Firstly, any attack system that is particularly effective against one of the captcha sub–instance types gains little against the t–captcha as a whole. Imagine that an automated attack is designed, that achieves a remarkable 100 percent success rate against system C2. Even this remarkable attack gains the attacker no useful ground against the system as a whole. The combined effort required to pass the whole t–captcha once is now defined by the competence of the attacker against the remaining parts of the t–captcha, that is, C3 ... Ct. The typical success rate per attempt would still be (0.01(t-1)) and the resource would remain protected.

Example: For an t–captcha based upon four sub–challenges (a 4t–captcha) under the assumptions above, it would still require the equivalent of 4.106 times as much effort for a ‘remarkable attacker’ to pass the 4t–captcha once, compared to the single traditional captcha. A human, in contrast, might require merely 4/(0.93) = 4.49 times as much effort per success compared to the traditional captcha. Consequently, even this theoretical ‘remarkable attacker’ faces a typical relative workload that is still around 729,000 times greater than that faced by a human.

Generally, the CIR will be an extremely high value as it was with Strategy 1. It could be said that with the t–captcha, we are not only exploiting the flexibility of human perception within each captcha instance; additionally, we are exploiting the flexibility of human perception in aggregate across different forms of captcha, in order to exponentially amplify the challenge of the captcha for attackers but not for humans. Consequently, the overall effort for a human will be essentially no different for an t–captcha than it would for an m–captcha; after all, the human has an approximately equal level of skill against any reasonably designed captcha instance. The effort required from the human will therefore still scale approximately linearly for small values of t as before. However, for an attacker to achieve a level of competence that is equivalent to a human overall, the attack developer would need to produce multiple distinct attack heuristics targeted against each unique part of the t–captcha, with each capable of nearly human–level success rates. This is a substantially greater challenge for attackers.

4.3.2. Attackers must become multi–skilled

A second and indirect benefit of t–captchas exists in terms of the challenge presented to the developers of attacks against captchas. Previously, the developers implementing the attack system must have expert–level ability in one field (such as image processing or sound processing) in order to overcome a single captcha system. Now, the developers must possess expert–level skills across a far wider range of computing disciplines. A text–captcha attack developer may find themselves stumped by a simultaneous ‘photo captcha’, ‘logic captcha’ and ‘audio captcha’. By forcing the attack developer to learn multiple new skills (or hire extra developers), the economic viability of captcha attacks is sharply reduced, and the longevity of the overall system increased [5]. This represents a significant challenge for attack developers in the future, providing that industry–based captcha developers take advantage of the full range of captcha systems that have been invented, besides text–based captchas.

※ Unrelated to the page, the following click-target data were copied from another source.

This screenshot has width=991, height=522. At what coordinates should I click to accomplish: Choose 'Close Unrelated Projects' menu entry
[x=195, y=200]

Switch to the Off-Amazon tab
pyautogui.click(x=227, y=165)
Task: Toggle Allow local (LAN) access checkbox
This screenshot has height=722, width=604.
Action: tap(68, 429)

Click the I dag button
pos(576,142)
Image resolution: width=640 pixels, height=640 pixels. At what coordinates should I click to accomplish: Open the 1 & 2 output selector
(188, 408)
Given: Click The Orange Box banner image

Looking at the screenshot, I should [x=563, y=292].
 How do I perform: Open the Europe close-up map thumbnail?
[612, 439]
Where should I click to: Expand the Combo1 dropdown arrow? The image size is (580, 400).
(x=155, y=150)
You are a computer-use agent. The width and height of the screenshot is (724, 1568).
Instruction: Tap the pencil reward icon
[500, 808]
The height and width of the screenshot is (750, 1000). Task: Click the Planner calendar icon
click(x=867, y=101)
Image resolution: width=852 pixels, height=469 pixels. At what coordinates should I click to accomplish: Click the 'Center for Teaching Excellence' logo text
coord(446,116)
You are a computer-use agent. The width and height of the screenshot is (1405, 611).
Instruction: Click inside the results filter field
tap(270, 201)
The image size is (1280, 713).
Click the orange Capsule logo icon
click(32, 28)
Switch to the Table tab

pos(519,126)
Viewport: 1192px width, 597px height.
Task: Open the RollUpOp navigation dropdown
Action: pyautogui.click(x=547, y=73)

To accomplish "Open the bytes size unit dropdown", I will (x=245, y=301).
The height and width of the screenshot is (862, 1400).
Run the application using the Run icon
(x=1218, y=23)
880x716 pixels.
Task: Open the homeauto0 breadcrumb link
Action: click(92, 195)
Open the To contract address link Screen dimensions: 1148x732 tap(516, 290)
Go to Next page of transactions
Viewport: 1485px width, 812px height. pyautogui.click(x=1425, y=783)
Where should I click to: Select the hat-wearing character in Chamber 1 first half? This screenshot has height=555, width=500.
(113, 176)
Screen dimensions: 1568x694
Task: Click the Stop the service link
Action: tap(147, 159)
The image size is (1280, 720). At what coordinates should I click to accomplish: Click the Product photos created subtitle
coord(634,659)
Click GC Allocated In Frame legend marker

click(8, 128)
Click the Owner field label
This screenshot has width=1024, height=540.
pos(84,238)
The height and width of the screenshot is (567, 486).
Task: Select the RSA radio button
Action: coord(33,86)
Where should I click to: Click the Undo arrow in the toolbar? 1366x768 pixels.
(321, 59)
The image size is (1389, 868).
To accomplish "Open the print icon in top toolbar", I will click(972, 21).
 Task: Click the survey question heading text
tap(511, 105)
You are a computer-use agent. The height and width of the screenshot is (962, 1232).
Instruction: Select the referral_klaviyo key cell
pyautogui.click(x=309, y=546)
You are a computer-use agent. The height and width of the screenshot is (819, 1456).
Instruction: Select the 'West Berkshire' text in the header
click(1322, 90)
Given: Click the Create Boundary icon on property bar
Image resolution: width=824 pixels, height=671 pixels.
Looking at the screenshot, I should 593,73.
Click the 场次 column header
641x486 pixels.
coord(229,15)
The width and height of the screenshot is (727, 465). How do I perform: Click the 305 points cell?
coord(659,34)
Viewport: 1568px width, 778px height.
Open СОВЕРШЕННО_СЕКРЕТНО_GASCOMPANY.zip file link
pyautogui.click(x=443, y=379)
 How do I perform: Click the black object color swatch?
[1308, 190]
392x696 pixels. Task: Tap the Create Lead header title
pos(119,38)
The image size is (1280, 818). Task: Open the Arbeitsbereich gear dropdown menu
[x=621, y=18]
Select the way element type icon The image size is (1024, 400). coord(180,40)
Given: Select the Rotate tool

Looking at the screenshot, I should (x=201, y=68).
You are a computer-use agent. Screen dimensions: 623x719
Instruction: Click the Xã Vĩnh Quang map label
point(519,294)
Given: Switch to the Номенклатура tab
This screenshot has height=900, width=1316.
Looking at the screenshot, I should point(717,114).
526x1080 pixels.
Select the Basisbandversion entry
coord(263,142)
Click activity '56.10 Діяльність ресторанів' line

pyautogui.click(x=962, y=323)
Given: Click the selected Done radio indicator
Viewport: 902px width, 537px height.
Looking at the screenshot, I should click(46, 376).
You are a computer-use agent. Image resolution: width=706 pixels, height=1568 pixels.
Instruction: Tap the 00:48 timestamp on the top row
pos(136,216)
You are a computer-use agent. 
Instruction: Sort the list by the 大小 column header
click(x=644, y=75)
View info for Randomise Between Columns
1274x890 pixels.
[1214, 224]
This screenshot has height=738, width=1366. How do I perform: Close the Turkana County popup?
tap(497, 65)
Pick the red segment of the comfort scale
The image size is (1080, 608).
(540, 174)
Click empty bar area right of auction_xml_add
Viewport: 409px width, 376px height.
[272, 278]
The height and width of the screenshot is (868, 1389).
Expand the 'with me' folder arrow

4.3.3. New captcha systems can be prototyped within live systems with less risk

Many captcha challenge systems have been proposed in research papers, but few have been adopted in practice. t–captchas make it possible to prototype academic systems for effectiveness without taking a risk by abandoning established approaches to captchas such as text–recognition captchas.

Any agent that can immediately pass every part of a newly deployed t–captcha system is essentially guaranteed to be a real human user. By tracking IP addresses and attempts, it would be possible to gather statistics about humans who accidentally fail against one or more parts of the t–captcha on their first effort but succeed following a subsequent attempt. It is therefore possible to conveniently and automatically track the success rates that are being initially achieved by real humans within each part of the t–captcha. Using this information, captcha developers can put forward new types of captcha challenge within an t–captcha, and rapidly assess how convenient they are for humans, by tracking failure rates from the moment of first publication. A captcha–instance which is not effective within the t–captcha can be easily (and perhaps automatically) replaced by a more convenient alternative. Crucially, this can be done without endangering the overall integrity of the t–captcha against attackers. This strongly contrasts with the risk taken by any Web service provider who employs a newly designed captcha test in isolation, i.e., the traditional and current practice. It is possible to imagine a framework for t–captchas that evolves in parallel with captcha–breaking toolkits, with deployed systems using plug–ins to provide a suite of the most effective known types of captcha at any time.

4.3.4. Costs and risks

This strategy may also present some new challenges for administrators and developers. Users may simply be unwilling to accept the extra burden of completing different types of captcha in order to authenticate themselves during registration or use of resources. Some thought may be required to address the issue of impaired users who rely on alternative captcha challenges such as audio; perhaps it will be necessary to produce new types of audio captcha challenge. Finally, progress in real–world captcha systems has been slow to date; there may be even less enthusiasm for the parallel development of multiple types of challenge.

4.4. Strategy 3: Randomly–ordered t–captchas.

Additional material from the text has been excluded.